Set of tasks >>
• 1. According to the X-Files review, how old is the writer now?
• 2. Rewrite the part of the X-Files review starting at "I was only a" and ending at "through the series.", replacing "mild" with "casual".

Extracted text >>
The second part of the two-part premiere was just kind of boring. I felt checked out during most of it and have very little to say, other than (a) stabbing yourself in the ear with a letter opener is always effectively creepy, and (b) the gay restroom joke felt really dated and weird to me. Oh, and I never actually watched the last X-Files movie that everybody hates, so when I found out about Mulder and Scully’s whole adoption storyline, I was pretty disappointed.
It’s the first hour, though, that is the true ungodly mess.
On the plus side, I always like seeing Gillian Anderson. (And I don’t see her as much as I’d like, because she does a lot of stuff I’m not terribly interested in.) I like Joel McHale too, and while his character is a very weird sort of hero to have (like, you go, 9/11 truther?), he might have been the only part of the story that felt updated or original in any way. At the very least, he had energy.
On the negative side . . . I mean . . . what the fuck? Seriously, did we just retcon, like, the entire show? I can’t decide what annoys me more: the giant ass retcon that the government’s been behind the abductions all along, or the fact that Mulder’s Big Revelation feels in no way earned. Like, he meets an unusual girl and sees a weird ship, and ten seconds later he knows without a doubt that everything he ever thought about aliens was a LIE? I never understood the jump in his thought process, and I’m thoroughly unimpressed with this weak ass writing. Come on, the takeover of America? Really? Really?
What’s funny, too, is that I was all about Mulder when I was younger. At 30, though, I’m like, “Whatever, Mulder, I don’t care about you and your man pain. Skinner, slap him around a little, would you? And Scully, let’s just focus on you, okay? Because you’re awesome, and because I feel that we need to discuss how you always manage to get blood on your neck during what are apparently very messy ear surgeries. Also . . . did you really never check yourself for alien DNA, like, even after all the crap you’ve been through? You’ve really never done that until now? Okay, then.”
I was only a mild Mulder/Scully shipper, so I don’t feel too invested one way or the other in their breakup. (Although I do get why the shippers are pissed.) But I was very annoyed by their big confrontation; it felt really cheap and weird and full of catchphrases instead of actual arguments. It was like the remix of a fight. It was fucking bizarre.
Considering that I wasn’t even excited about The X-Files returning, I didn’t think I could be disappointed by it. Apparently, I was wrong. If I hadn’t heard such good things about the third episode (currently living on my DVR with The Magicians pilot, the second episode of Lucifer, and half a dozen other things), I doubt I would even continue, even though I’m already 1/3 of the way through the series.
FAVORITE PART:
I’ll admit to laughing when Mulder told Tad, “My pursuit has not been so lucrative.”
TENTATIVE GRADE:
C-. And frankly, I think that’s generous.

Information provided >>
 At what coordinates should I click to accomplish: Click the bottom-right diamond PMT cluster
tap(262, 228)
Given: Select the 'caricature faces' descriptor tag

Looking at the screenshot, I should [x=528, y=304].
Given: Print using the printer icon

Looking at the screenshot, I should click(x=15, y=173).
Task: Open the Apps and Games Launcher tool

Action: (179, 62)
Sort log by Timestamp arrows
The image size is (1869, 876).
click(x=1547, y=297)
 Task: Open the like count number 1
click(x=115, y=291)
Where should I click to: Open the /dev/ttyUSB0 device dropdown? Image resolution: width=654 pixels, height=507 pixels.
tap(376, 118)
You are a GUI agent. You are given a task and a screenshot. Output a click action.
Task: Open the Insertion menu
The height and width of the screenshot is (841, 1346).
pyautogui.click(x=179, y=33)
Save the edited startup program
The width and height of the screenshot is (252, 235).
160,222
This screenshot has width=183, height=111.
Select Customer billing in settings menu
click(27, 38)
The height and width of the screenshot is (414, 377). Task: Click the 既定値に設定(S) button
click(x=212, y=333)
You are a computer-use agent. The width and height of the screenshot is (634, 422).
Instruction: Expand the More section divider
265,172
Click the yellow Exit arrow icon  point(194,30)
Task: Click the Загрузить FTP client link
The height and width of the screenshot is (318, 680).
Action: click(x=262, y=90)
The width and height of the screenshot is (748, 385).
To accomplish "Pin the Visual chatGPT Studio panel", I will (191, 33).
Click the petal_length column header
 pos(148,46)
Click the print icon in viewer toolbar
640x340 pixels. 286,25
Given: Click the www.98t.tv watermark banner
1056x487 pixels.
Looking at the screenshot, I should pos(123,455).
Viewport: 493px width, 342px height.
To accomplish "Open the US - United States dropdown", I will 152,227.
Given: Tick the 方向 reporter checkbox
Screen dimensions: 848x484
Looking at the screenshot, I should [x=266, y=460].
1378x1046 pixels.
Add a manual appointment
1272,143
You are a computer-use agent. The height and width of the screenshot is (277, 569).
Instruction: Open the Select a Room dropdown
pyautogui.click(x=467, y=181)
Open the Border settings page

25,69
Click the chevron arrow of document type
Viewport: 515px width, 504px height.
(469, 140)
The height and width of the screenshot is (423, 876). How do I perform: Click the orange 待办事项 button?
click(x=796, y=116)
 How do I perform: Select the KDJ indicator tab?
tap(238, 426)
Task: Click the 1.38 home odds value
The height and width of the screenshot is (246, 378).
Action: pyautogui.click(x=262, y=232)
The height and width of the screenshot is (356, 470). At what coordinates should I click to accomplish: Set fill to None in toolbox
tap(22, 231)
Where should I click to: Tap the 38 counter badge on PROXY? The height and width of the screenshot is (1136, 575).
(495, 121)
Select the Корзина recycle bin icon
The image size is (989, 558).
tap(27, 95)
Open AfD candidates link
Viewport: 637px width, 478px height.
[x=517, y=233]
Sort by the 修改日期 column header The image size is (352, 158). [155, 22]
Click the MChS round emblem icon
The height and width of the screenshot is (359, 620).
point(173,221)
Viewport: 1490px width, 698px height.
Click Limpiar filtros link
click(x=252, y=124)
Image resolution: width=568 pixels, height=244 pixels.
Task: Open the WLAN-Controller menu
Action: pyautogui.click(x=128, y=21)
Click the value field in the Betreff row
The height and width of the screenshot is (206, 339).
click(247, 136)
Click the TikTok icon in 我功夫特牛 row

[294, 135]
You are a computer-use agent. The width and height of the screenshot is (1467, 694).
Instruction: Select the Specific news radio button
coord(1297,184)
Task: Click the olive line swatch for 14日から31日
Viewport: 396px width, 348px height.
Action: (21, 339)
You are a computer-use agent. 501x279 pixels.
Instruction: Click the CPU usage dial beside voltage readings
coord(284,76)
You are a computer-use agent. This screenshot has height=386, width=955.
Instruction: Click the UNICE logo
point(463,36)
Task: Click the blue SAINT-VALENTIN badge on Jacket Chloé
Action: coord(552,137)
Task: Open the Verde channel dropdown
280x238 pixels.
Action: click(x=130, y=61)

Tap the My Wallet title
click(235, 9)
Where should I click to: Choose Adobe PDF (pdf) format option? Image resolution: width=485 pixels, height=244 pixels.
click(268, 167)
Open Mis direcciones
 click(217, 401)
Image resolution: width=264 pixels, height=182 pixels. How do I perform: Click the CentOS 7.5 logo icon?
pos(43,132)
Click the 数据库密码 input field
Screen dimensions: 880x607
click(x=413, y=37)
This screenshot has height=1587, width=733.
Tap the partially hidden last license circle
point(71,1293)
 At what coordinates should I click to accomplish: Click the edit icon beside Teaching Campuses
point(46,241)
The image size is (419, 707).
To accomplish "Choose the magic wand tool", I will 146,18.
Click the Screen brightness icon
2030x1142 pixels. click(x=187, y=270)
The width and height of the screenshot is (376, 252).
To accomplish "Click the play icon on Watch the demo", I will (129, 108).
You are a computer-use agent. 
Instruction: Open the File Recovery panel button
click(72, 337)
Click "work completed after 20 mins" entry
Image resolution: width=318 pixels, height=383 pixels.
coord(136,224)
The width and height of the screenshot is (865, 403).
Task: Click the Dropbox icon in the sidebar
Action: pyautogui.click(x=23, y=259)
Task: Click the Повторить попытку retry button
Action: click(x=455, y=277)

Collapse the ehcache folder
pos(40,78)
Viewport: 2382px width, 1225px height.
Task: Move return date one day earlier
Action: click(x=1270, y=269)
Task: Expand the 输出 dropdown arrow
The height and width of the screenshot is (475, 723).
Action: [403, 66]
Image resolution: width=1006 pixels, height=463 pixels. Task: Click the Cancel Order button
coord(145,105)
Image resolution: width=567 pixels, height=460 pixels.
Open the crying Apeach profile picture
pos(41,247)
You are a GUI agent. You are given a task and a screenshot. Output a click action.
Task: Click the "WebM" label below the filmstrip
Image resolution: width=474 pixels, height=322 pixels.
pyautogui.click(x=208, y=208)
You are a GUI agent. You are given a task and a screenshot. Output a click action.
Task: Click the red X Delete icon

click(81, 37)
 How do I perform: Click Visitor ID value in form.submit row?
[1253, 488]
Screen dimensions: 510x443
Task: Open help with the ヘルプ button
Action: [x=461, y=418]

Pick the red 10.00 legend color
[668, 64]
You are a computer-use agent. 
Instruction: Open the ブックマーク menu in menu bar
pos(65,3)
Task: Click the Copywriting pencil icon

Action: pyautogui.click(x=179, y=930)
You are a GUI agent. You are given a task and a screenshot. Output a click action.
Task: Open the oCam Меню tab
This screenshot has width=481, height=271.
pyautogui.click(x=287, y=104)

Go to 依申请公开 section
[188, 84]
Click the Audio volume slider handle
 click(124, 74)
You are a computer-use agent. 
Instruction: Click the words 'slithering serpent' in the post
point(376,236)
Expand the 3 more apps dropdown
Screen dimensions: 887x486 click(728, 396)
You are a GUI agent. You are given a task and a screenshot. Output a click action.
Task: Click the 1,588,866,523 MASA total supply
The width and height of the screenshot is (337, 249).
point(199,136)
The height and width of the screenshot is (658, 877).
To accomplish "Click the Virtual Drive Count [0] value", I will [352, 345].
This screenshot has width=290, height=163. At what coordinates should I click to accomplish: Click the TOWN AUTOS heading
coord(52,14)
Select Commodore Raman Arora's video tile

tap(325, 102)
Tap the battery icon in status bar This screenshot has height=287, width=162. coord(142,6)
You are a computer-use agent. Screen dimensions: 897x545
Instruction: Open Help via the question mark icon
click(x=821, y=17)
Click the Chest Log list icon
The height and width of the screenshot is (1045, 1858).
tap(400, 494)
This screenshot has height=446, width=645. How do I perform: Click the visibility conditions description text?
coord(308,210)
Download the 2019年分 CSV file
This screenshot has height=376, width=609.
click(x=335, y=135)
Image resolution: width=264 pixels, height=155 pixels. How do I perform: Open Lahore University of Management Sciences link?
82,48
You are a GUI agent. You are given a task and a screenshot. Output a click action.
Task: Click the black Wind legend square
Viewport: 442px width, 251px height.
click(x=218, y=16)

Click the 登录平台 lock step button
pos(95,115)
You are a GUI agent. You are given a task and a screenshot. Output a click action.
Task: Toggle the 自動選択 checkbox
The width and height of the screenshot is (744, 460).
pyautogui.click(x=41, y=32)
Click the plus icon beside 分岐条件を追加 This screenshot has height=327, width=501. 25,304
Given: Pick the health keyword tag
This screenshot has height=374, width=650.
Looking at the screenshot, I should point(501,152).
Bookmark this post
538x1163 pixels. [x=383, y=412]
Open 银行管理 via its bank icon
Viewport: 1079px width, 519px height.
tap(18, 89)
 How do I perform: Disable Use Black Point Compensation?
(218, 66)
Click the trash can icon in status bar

Answer list >>
• 1. 30

• 2.
I was only a casual Mulder/Scully shipper, so I don’t feel too invested one way or the other in their breakup. (Although I do get why the shippers are pissed.) But I was very annoyed by their big confrontation; it felt really cheap and weird and full of catchphrases instead of actual arguments. It was like the remix of a fight. It was fucking bizarre.
Considering that I wasn’t even excited about The X-Files returning, I didn’t think I could be disappointed by it. Apparently, I was wrong. If I hadn’t heard such good things about the third episode (currently living on my DVR with The Magicians pilot, the second episode of Lucifer, and half a dozen other things), I doubt I would even continue, even though I’m already 1/3 of the way through the series.